American baseball player

Ruth Matlack [Sagrati] (January 13, 1931 - August 11, 2017) was an All-American Girls Professional Baseball League player. Listed a 5' 2", 127 lb., she batted and threw left handed.

Ruth Matlack was a more efficient hitter than pitcher during her only season in the league.

Born in Cromwell Heights, Pennsylvania, Matlack grew up learning to play baseball from her father. She started to play organized softball while attending eighth grade. After her graduation from Bensalem High School in 1949, she played for a team based in Norristown, where she read about the league in a newspaper and went to a tryout in Allentown. In 1950, she was invited to spring training in Cape Girardeau, Missouri, and was assigned to the Fort Wayne Daisies as a pitcher.

Matlack was used as a relief pitcher. The left-hander threw a natural curveball and a changeup, but not much of a fastball.

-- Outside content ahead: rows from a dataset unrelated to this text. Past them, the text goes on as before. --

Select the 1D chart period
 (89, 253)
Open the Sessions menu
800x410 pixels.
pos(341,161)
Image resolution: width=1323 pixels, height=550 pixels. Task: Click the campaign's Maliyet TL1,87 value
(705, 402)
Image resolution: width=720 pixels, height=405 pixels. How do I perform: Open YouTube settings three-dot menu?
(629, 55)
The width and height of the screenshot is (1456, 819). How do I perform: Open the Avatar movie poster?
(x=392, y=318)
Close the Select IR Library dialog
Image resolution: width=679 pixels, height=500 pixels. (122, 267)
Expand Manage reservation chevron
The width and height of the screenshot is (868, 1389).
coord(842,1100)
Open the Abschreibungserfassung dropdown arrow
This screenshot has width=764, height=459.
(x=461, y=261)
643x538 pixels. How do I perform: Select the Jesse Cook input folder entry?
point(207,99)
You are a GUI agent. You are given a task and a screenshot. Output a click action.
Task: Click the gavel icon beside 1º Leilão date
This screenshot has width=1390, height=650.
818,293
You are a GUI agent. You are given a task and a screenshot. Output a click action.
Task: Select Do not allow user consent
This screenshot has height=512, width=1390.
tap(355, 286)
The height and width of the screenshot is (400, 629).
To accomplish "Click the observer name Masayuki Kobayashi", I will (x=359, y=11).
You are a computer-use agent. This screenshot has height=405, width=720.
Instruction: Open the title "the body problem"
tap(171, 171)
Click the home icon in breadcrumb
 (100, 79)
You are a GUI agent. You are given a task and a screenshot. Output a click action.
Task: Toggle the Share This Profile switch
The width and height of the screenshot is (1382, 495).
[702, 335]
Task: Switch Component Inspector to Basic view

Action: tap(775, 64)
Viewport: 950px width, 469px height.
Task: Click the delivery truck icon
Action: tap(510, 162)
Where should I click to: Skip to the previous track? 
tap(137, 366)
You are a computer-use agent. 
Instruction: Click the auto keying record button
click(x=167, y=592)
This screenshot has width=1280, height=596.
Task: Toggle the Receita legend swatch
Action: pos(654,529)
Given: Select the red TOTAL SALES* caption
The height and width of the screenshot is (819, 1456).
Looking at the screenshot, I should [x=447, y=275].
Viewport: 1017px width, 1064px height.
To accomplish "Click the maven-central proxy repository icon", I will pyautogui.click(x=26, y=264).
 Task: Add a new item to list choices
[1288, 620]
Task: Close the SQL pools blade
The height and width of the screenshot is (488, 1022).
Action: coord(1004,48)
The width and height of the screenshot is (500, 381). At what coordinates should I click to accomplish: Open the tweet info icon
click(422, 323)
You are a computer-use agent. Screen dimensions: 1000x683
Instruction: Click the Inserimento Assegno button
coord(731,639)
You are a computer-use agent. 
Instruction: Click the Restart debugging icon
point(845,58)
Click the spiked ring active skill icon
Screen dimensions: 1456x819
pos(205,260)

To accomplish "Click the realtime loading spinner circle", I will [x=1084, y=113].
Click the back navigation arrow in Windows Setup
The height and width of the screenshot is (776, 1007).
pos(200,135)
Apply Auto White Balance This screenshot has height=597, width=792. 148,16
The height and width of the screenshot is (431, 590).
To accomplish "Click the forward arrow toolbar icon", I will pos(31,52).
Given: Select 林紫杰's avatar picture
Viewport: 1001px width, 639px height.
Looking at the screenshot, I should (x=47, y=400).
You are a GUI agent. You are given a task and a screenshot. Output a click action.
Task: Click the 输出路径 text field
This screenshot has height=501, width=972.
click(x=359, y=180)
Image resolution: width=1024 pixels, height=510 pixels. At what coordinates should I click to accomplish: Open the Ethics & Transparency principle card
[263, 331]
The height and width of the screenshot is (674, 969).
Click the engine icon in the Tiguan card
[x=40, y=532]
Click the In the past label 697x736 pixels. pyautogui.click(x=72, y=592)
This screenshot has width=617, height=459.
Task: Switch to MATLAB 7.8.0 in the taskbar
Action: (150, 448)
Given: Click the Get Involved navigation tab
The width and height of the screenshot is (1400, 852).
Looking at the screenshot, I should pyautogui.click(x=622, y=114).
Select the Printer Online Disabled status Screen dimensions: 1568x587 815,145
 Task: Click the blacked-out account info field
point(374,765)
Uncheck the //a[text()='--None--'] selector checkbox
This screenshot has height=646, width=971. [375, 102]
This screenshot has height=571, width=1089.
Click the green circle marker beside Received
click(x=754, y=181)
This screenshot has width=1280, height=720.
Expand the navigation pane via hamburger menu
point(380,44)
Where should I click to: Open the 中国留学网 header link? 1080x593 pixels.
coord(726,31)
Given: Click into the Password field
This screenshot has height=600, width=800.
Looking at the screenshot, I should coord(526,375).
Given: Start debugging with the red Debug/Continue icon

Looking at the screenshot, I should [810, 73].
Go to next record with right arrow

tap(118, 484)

In 14 pitching appearances, Matlack posted a 0–4 record with a 3.54 ERA in 61.0 innings of work. But since she had solid plate discipline and good contact skills, she often was used as a reliable pinch hitter, totaling a .361 average with a .477 OBP and driving in two runs, while scoring three times in 21 games. In the playoffs, she had a single in three at-bats for the second place Daisies.

The AAGPBL shipped Matlack to the Kalamazoo Lassies before the 1951 season, but she was feeling homesick and did not want return to the league.

Following her baseball career, Matlack worked briefly at a restaurant before becoming a factory supervisor in 1952, staying with that organization in various capacities until her retirement in 1985. In the same year, she married John Sagrati.

After retiring, Matlack moved to Quakertown, Pennsylvania, where she golfed, bowled and waterskied.

Matlack is part of the AAGPBL permanent display at the Baseball Hall of Fame and Museum in Cooperstown, New York opened in 1988, which is dedicated to the entire league rather than any individual figure. The same year, she gained induction in the Bensalem High School Hall of Fame.